■ **Exercise set**:
a. Answer these from the text on the GCC test failures:
(i) How many GCC tests did the bug show up in?
(ii) How many possible random inputs do those tests check?
(iii) Besides the Intel manuals, whose manuals were consulted for descriptions of the instructions?
b. Reproduce verbatim everything in the text on the GCC test failures from "When investigating the" down to "statement is incorrect.".

■ **Document extract**:
** begin **
That commit fixed a bug that showed up in four GCC tests with one libc
implementation.  The tests in question generate random inputs to the
intrinsics and compare results to a C implementation, but they only
test 1024 possible random inputs, and when the tests use the cases of
those instructions that work with word rather than byte inputs, it's
easy to have problematic cases that show up much less frequently than
that.  Thus, testing with a different libc implementation, and so a
different random number generator, showed up a problem with the
previous patch.

When investigating the previous test failures, I found the description
of these instructions in the Intel manuals (starting from computing a
16x16 or 8x8 set of comparison results) confusing and hard to match up
with the more optimized implementation in QEMU, and referred to AMD
manuals which described the instructions in a different way.  Those
AMD descriptions are very explicit that the whole of the string being
searched for must be found in the other operand, not running off the
end of that operand; they say "If the prototype and the SUT are equal
in length, the two strings must be identical for the comparison to be
TRUE.".  However, that statement is incorrect.
** end **
(Rows showing where targets appear)
** begin **
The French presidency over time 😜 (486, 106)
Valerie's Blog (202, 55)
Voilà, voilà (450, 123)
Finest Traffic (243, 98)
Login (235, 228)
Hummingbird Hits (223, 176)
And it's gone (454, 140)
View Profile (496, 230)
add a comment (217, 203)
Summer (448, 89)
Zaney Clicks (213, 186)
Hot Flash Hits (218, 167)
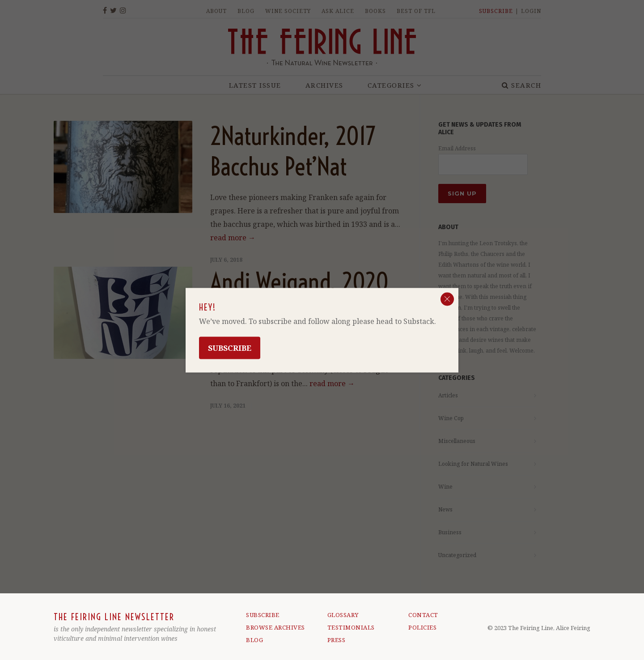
** end **
■ **Results for the exercise**:
a.
(i) Four.
(ii) 1024.
(iii) AMD's.

b.
When investigating the previous test failures, I found the description
of these instructions in the Intel manuals (starting from computing a
16x16 or 8x8 set of comparison results) confusing and hard to match up
with the more optimized implementation in QEMU, and referred to AMD
manuals which described the instructions in a different way.  Those
AMD descriptions are very explicit that the whole of the string being
searched for must be found in the other operand, not running off the
end of that operand; they say "If the prototype and the SUT are equal
in length, the two strings must be identical for the comparison to be
TRUE.".  However, that statement is incorrect.